● **Task goal**:
Rewrite the records from the line with "You are a computer-use" through the end of the records, using "Open" in place of "Expand" and keeping everything else the same. Leave the pictures out of your answer.

● **Given records**:

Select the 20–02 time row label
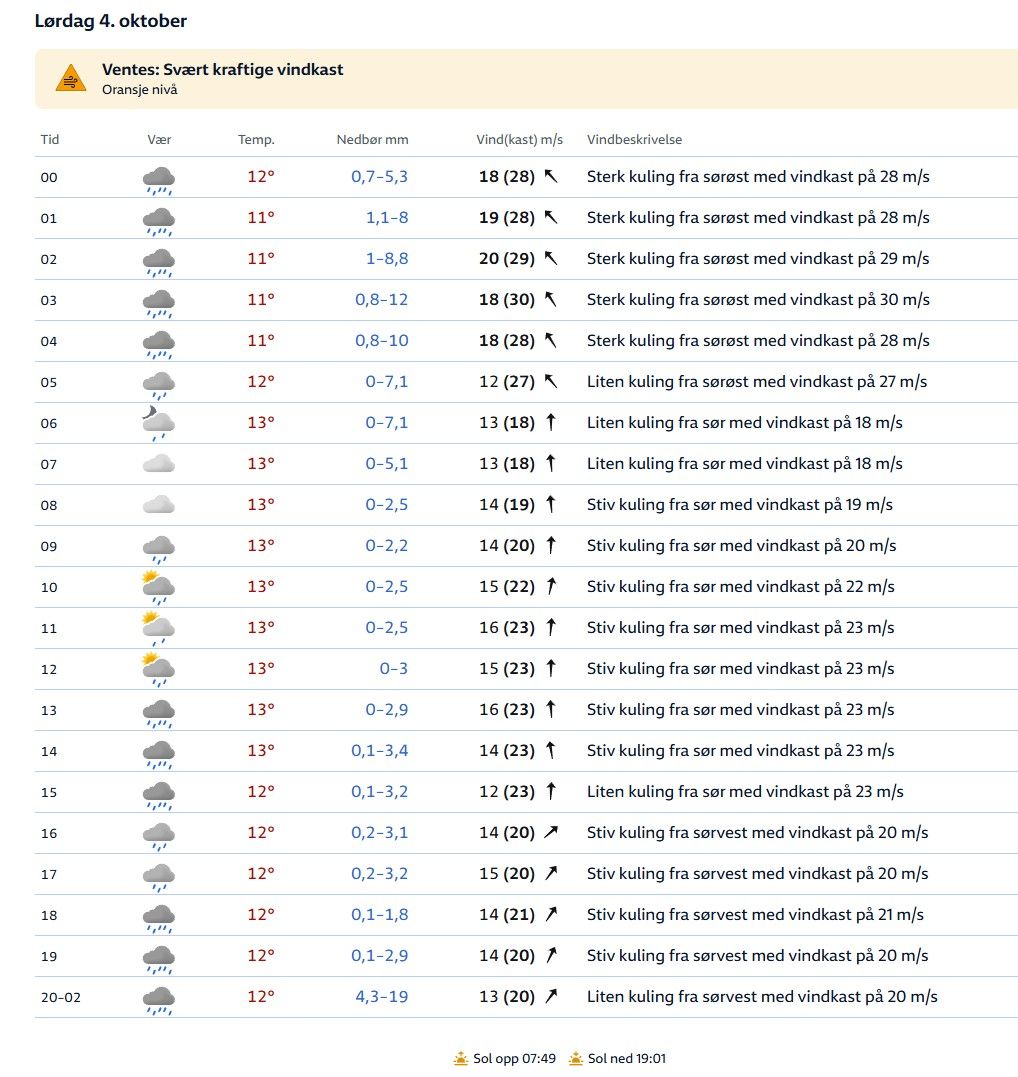click(x=60, y=997)
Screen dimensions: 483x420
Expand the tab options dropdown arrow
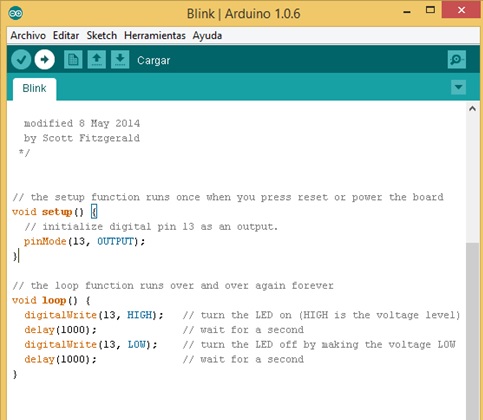point(458,87)
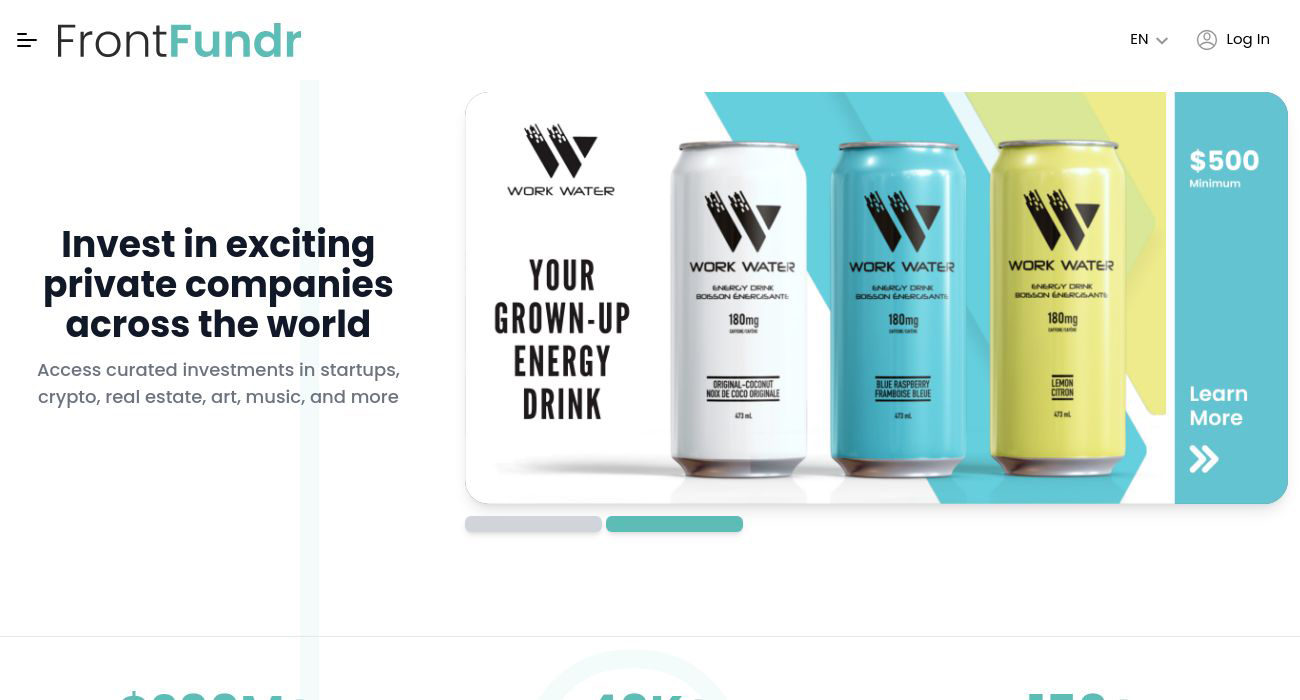Click the teal Learn More side panel
The image size is (1300, 700).
(1231, 298)
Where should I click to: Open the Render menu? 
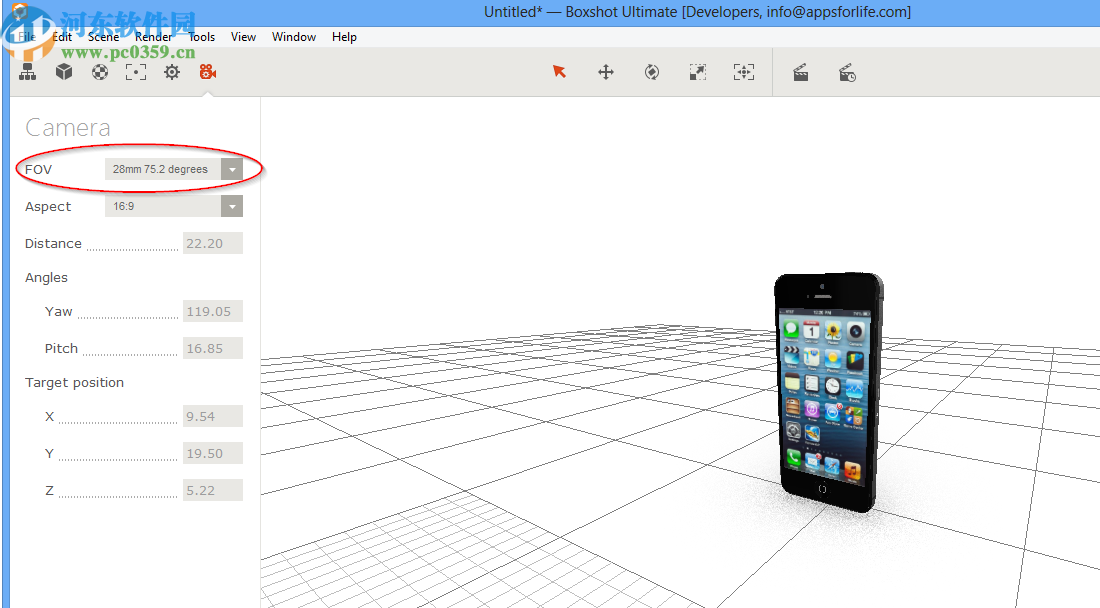click(153, 37)
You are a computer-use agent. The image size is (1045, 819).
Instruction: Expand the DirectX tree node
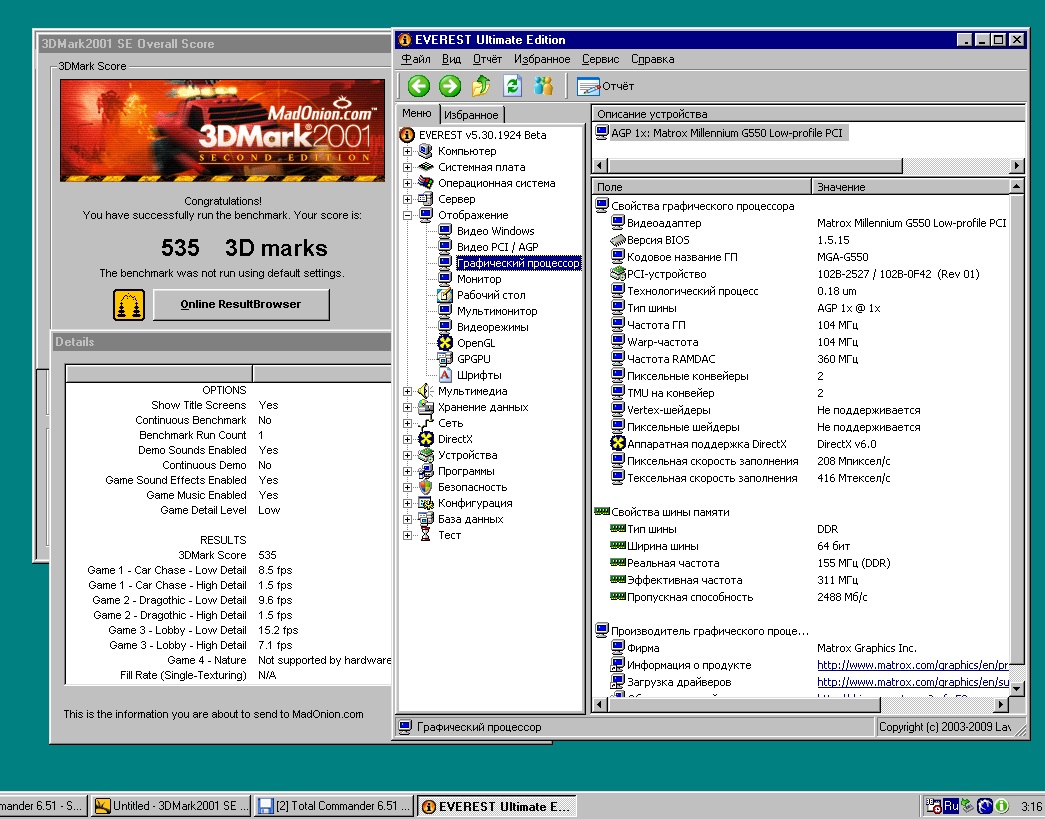pos(408,439)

● **Finished exercise**:
You are a computer-use agent. The image size is (1045, 819).
Instruction: Open the DirectX tree node
pos(408,439)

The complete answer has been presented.